__AIM OF THE TASK__.
Copy out the lines below, starting with the line containing "You are a GUI" and ending with the line containing "click(517, 182)", both included.

__SUPPLIED MATERIAL__.
>> Begin

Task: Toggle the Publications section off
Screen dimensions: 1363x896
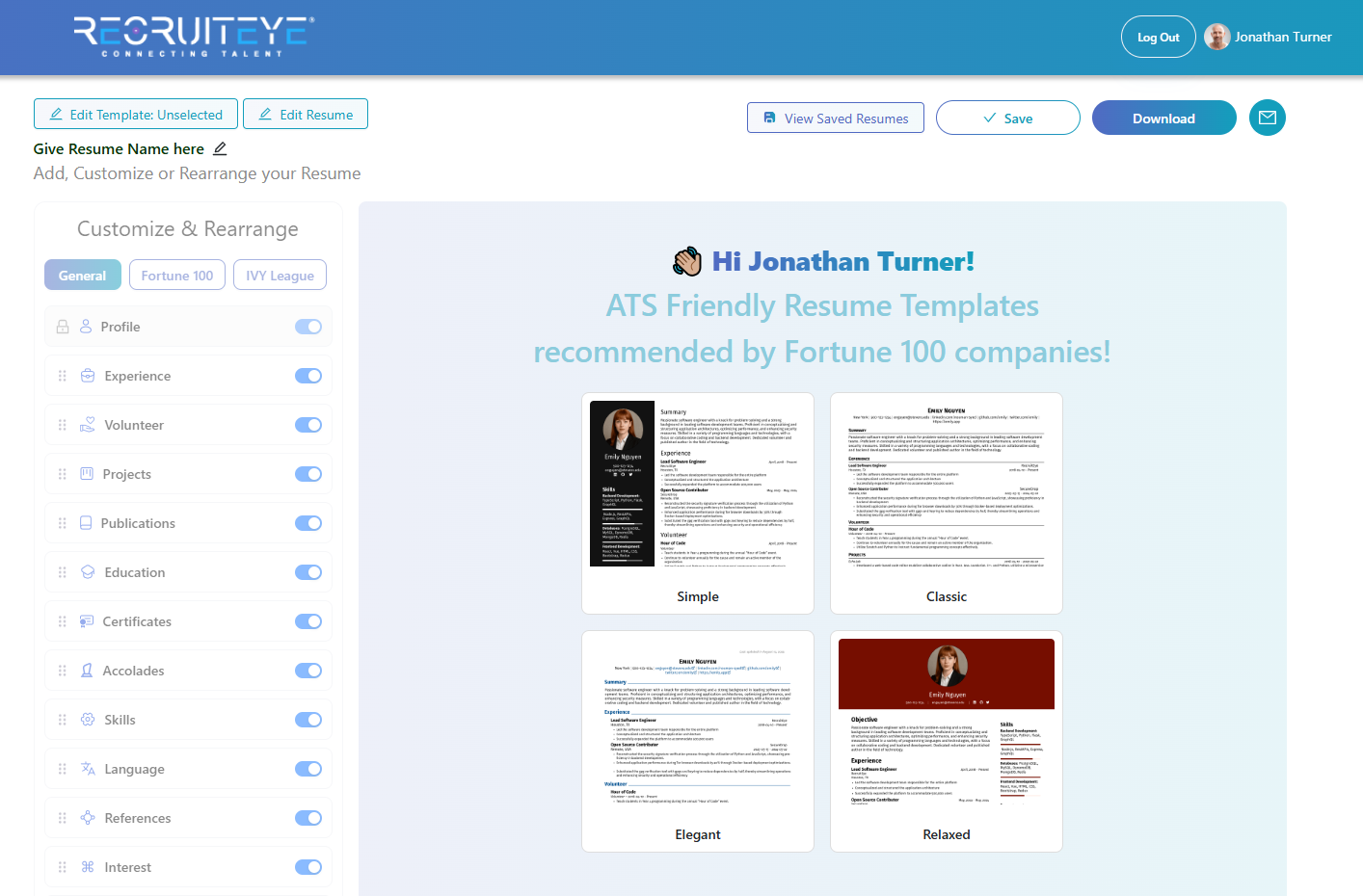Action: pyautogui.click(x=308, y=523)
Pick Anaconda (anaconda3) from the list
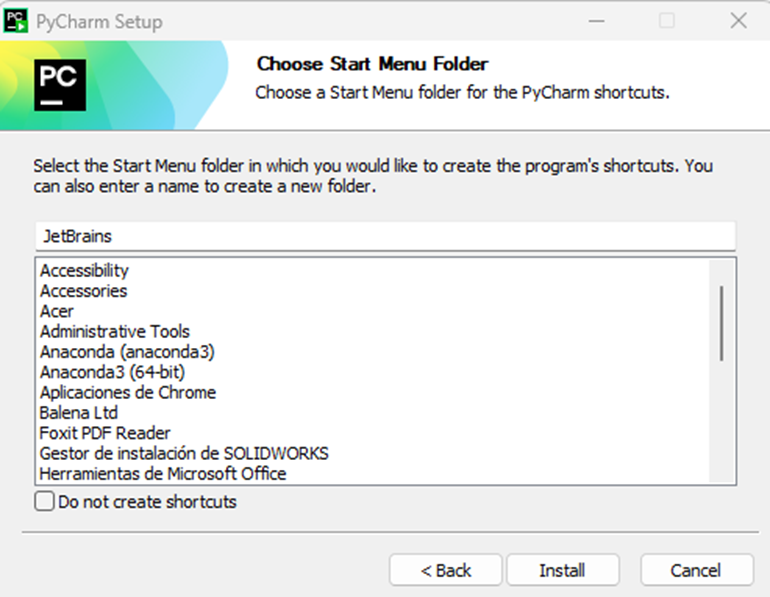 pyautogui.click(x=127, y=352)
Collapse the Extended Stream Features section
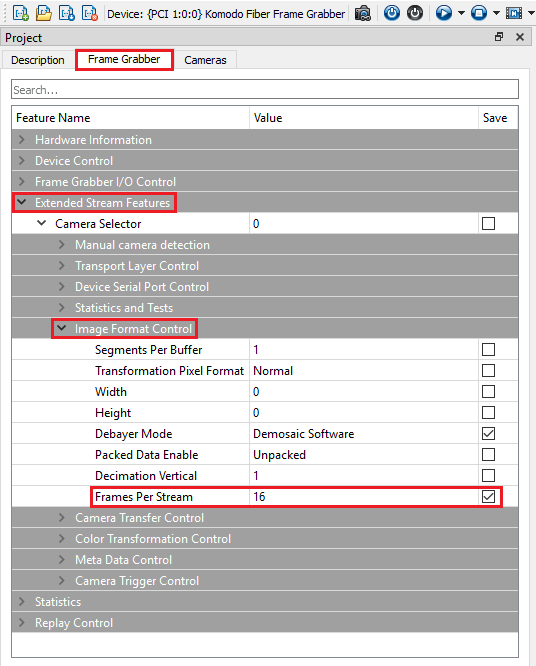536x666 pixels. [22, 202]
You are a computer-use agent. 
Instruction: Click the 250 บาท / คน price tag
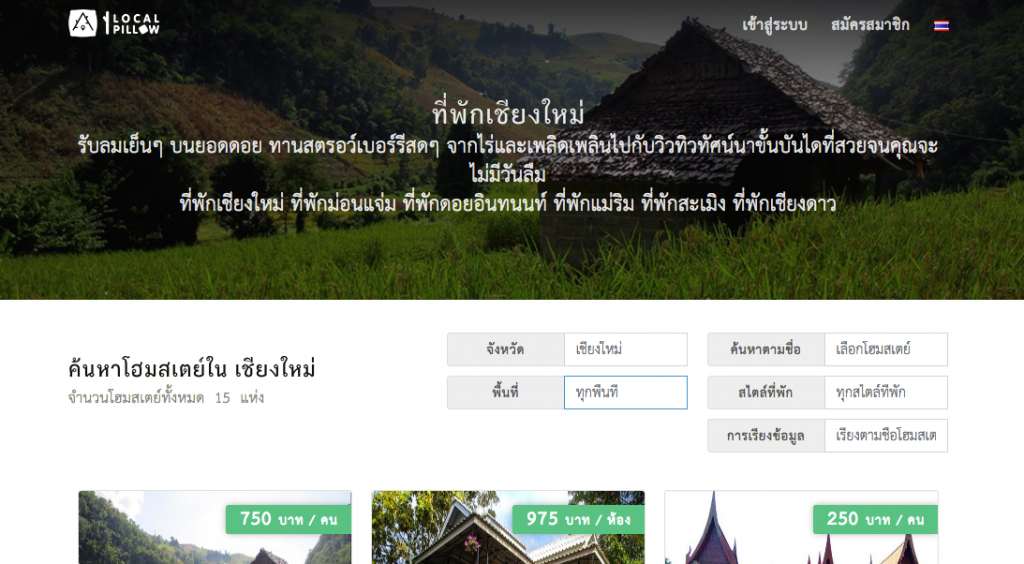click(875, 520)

>> End
>> Begin

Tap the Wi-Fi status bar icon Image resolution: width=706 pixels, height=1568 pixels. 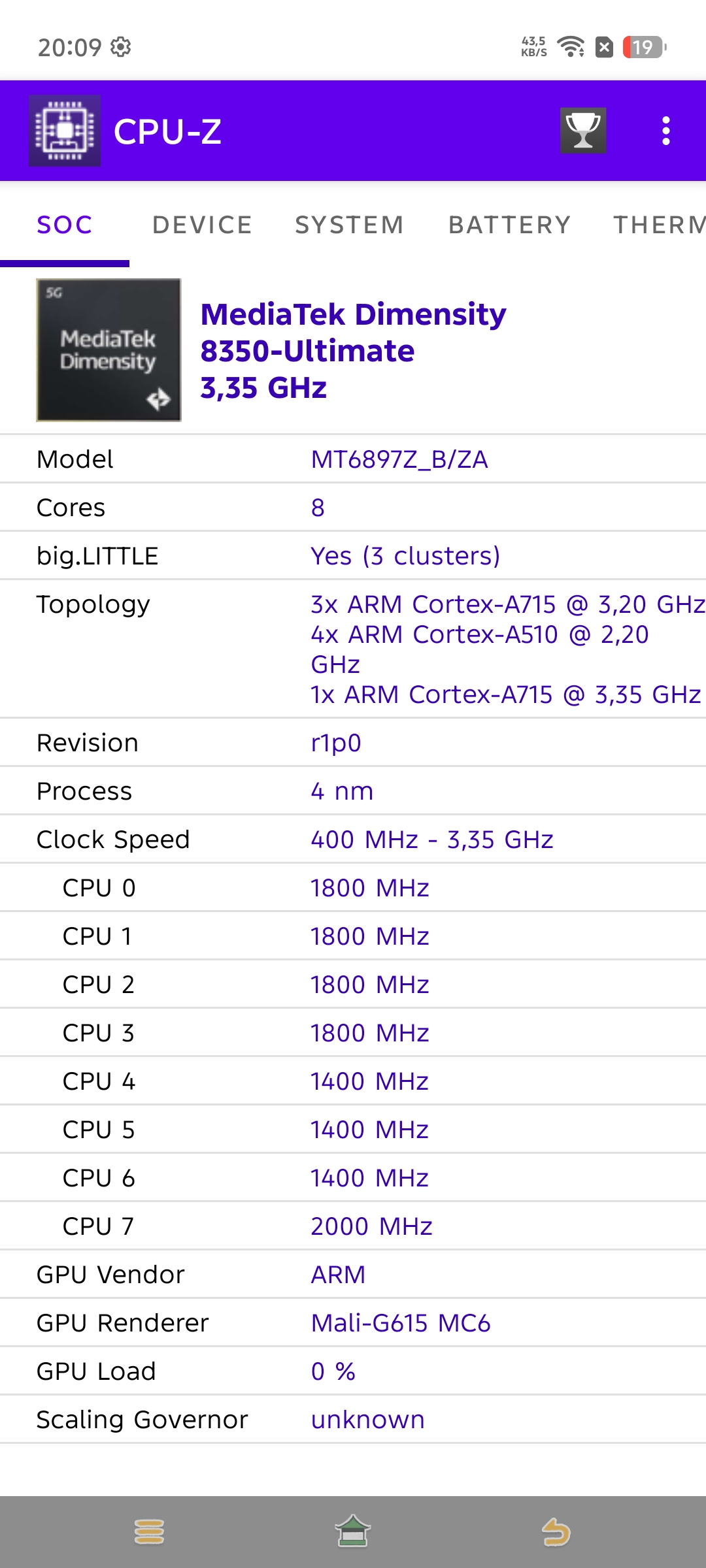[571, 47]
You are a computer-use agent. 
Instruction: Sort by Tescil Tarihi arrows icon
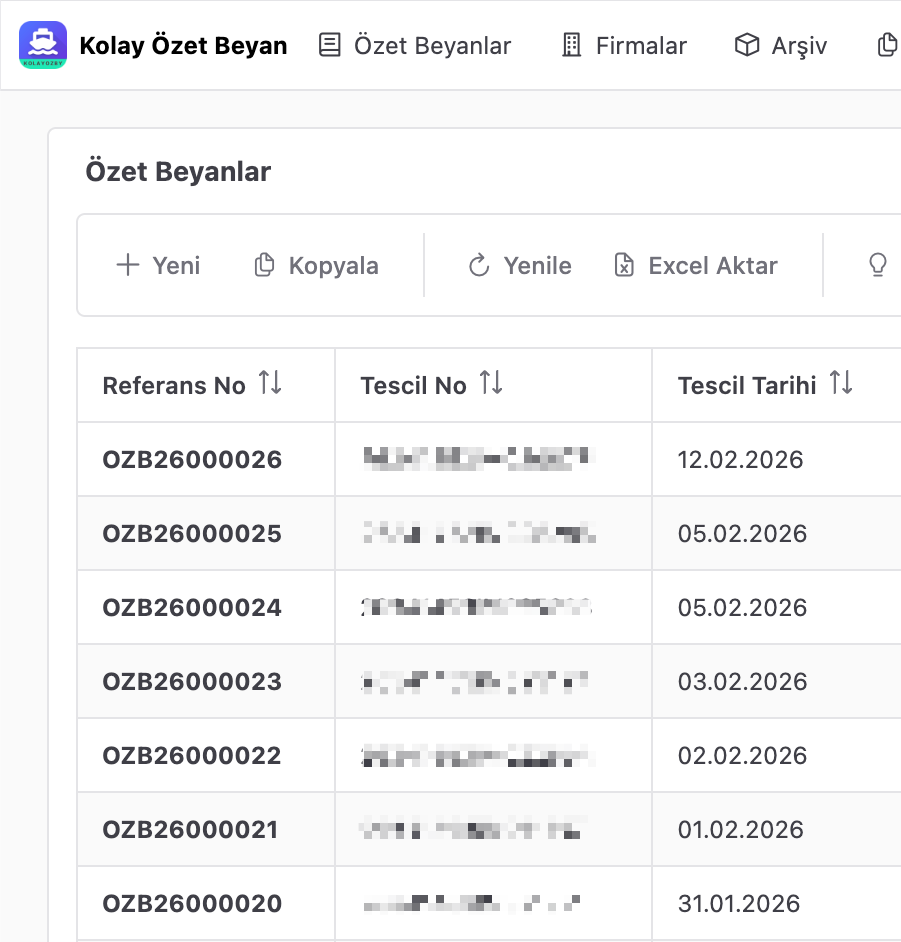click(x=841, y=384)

>> End
>> Begin

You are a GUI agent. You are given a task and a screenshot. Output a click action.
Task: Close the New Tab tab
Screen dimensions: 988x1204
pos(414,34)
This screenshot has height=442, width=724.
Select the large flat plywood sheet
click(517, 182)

>> End

__EXPECTED OUTPUT__.
You are a GUI agent. You are given a task and a screenshot. Output a click action.
Task: Close the New Tab tab
Screen dimensions: 988x1204
pos(414,34)
This screenshot has height=442, width=724.
Select the large flat plywood sheet
click(517, 182)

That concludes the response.